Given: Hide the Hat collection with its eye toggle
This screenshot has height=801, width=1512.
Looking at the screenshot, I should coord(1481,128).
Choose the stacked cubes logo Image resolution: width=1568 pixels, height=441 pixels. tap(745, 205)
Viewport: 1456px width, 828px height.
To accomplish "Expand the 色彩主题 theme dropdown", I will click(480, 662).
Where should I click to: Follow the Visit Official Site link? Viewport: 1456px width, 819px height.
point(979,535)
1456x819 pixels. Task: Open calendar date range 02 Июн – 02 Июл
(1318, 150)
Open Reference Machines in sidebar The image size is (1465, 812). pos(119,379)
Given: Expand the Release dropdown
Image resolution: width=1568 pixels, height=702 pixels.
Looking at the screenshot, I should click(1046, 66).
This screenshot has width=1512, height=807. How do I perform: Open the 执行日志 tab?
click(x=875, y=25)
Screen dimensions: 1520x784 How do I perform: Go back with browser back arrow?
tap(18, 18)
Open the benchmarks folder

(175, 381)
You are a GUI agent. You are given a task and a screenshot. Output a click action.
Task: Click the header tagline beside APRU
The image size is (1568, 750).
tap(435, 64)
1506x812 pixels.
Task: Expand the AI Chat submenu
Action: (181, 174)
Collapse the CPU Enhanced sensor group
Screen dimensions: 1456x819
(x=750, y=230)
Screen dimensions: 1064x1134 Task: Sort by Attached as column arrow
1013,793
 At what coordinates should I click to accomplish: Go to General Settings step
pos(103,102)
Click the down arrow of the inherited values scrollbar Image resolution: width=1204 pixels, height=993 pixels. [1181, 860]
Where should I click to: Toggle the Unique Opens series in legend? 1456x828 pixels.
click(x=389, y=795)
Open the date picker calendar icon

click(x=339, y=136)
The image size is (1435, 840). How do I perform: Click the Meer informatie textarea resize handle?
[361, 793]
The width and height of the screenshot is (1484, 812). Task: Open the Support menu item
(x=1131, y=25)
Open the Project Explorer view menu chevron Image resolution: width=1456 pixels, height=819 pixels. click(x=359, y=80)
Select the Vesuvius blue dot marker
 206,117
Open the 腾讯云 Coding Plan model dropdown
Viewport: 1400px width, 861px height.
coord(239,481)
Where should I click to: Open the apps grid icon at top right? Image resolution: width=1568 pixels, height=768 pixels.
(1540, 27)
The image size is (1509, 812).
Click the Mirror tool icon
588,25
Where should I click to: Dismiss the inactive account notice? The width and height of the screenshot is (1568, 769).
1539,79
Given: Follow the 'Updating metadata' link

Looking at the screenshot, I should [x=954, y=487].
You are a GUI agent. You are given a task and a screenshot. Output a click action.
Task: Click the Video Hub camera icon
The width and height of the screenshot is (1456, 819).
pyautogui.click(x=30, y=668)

--------

TASK DIRECTIONS.
From the records above, extract every line exactly as it stands.

YOUR SOLUTION.
Given: Hide the Hat collection with its eye toggle
This screenshot has height=801, width=1512.
Looking at the screenshot, I should coord(1481,128).
Choose the stacked cubes logo Image resolution: width=1568 pixels, height=441 pixels. tap(745, 205)
Viewport: 1456px width, 828px height.
To accomplish "Expand the 色彩主题 theme dropdown", I will click(480, 662).
Where should I click to: Follow the Visit Official Site link? Viewport: 1456px width, 819px height.
point(979,535)
1456x819 pixels. Task: Open calendar date range 02 Июн – 02 Июл
(1318, 150)
Open Reference Machines in sidebar The image size is (1465, 812). pos(119,379)
Given: Expand the Release dropdown
Image resolution: width=1568 pixels, height=702 pixels.
Looking at the screenshot, I should click(1046, 66).
This screenshot has width=1512, height=807. How do I perform: Open the 执行日志 tab?
click(x=875, y=25)
Screen dimensions: 1520x784 How do I perform: Go back with browser back arrow?
tap(18, 18)
Open the benchmarks folder

(175, 381)
You are a GUI agent. You are given a task and a screenshot. Output a click action.
Task: Click the header tagline beside APRU
The image size is (1568, 750).
tap(435, 64)
1506x812 pixels.
Task: Expand the AI Chat submenu
Action: (181, 174)
Collapse the CPU Enhanced sensor group
Screen dimensions: 1456x819
(x=750, y=230)
Screen dimensions: 1064x1134 Task: Sort by Attached as column arrow
1013,793
 At what coordinates should I click to accomplish: Go to General Settings step
pos(103,102)
Click the down arrow of the inherited values scrollbar Image resolution: width=1204 pixels, height=993 pixels. [1181, 860]
Where should I click to: Toggle the Unique Opens series in legend? 1456x828 pixels.
click(x=389, y=795)
Open the date picker calendar icon

click(x=339, y=136)
The image size is (1435, 840). How do I perform: Click the Meer informatie textarea resize handle?
[361, 793]
The width and height of the screenshot is (1484, 812). Task: Open the Support menu item
(x=1131, y=25)
Open the Project Explorer view menu chevron Image resolution: width=1456 pixels, height=819 pixels. click(x=359, y=80)
Select the Vesuvius blue dot marker
 206,117
Open the 腾讯云 Coding Plan model dropdown
Viewport: 1400px width, 861px height.
coord(239,481)
Where should I click to: Open the apps grid icon at top right? Image resolution: width=1568 pixels, height=768 pixels.
(1540, 27)
The image size is (1509, 812).
Click the Mirror tool icon
588,25
Where should I click to: Dismiss the inactive account notice? The width and height of the screenshot is (1568, 769).
1539,79
Given: Follow the 'Updating metadata' link

Looking at the screenshot, I should [x=954, y=487].
You are a GUI agent. You are given a task and a screenshot. Output a click action.
Task: Click the Video Hub camera icon
The width and height of the screenshot is (1456, 819).
pyautogui.click(x=30, y=668)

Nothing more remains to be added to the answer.